摘要:We present a novel 4.5B parameter small language model that can handle multiple input and output modalities, including text, images, videos, and audio. Despite its small size, the model achieves near state-of-the-art performance on a variety of tasks, demonstrating the potential of multi-modal models to tackle complex real-world problems. Our approach leverages recent advancements in language modeling and multi-task learning to create a versatile and high-performing model that can even be deployed for edge inference. Experimental results show the model's strong performance across multiple benchmarks, paving the way for further progress in multi-modal artificial intelligence.
标题:阿拉伯语语音识别中的方言覆盖和概括
链接:https://arxiv.org/abs/2411.05872
摘要:开发强大的自动语音识别(ASR)系统的阿拉伯语,其特点是其丰富的方言多样性,往往被认为是一种低资源的语言在语音技术,需要有效的策略来管理其复杂性。本研究探讨了影响ASR性能的三个关键因素:方言覆盖率在预训练中的作用,与多方言方法相比,方言特定微调的有效性,以及概括看不见的方言的能力。通过对不同方言组合的广泛实验,我们的研究结果为推进阿拉伯语等多中心语言的ASR系统的发展提供了关键见解。

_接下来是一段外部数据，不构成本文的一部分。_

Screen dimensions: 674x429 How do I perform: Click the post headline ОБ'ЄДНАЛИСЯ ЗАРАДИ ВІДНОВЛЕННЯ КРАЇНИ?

摘要:Developing robust automatic speech recognition (ASR) systems for Arabic, a language characterized by its rich dialectal diversity and often considered a low-resource language in speech technology, demands effective strategies to manage its complexity. This study explores three critical factors influencing ASR performance: the role of dialectal coverage in pre-training, the effectiveness of dialect-specific fine-tuning compared to a multi-dialectal approach, and the ability to generalize to unseen dialects. Through extensive experiments across different dialect combinations, our findings offer key insights towards advancing the development of ASR systems for pluricentric languages like Arabic.
标题:超越相关性:使用约束一致性指数评估多媒体质量模型
链接:https://arxiv.org/abs/2411.05794
摘要:本研究探讨多媒体质量模型的评估,侧重于主观平均意见分数(MOS)评级由于评级者的不一致性和偏见等因素的固有的不确定性。Pearson相关系数(PCC)、Spearman等级相关系数(SRCC)和Kendall Tau(KTAU)等传统统计指标通常无法考虑这些不确定性,导致模型性能评估不准确。我们介绍了约束一致性指数(CCI),一种新的度量,旨在克服现有的指标的局限性,考虑MOS差异的统计意义,并排除MOS置信区间重叠的比较。通过在包括语音和图像质量评估在内的各个领域的综合实验,我们证明了CCI提供了一个更强大和准确的工具质量模型的评估,特别是在低样本量,评分员群体变异性和范围限制的情况下。我们的研究结果表明,将评分者的主观性和专注于统计上显着的对可以显着提高多媒体质量预测模型的评估框架。这项工作不仅揭示了主观评级不确定性的被忽视的方面,但也提出了更可靠和更准确的质量模型评估的方法进步。
摘要:This study investigates the evaluation of multimedia quality models, focusing on the inherent uncertainties in subjective Mean Opinion Score (MOS) ratings due to factors like rater inconsistency and bias. Traditional statistical measures such as Pearson's Correlation Coefficient (PCC), Spearman's Rank Correlation Coefficient (SRCC), and Kendall's Tau (KTAU) often fail to account for these uncertainties, leading to inaccuracies in model performance assessment. We introduce the Constrained Concordance Index (CCI), a novel metric designed to overcome the limitations of existing metrics by considering the statistical significance of MOS differences and excluding comparisons where MOS confidence intervals overlap. Through comprehensive experiments across various domains including speech and image quality assessment, we demonstrate that CCI provides a more robust and accurate evaluation of instrumental quality models, especially in scenarios of low sample sizes, rater group variability, and restriction of range. Our findings suggest that incorporating rater subjectivity and focusing on statistically significant pairs can significantly enhance the evaluation framework for multimedia quality prediction models. This work not only sheds light on the overlooked aspects of subjective rating uncertainties but also proposes a methodological advancement for more reliable and accurate quality model evaluation.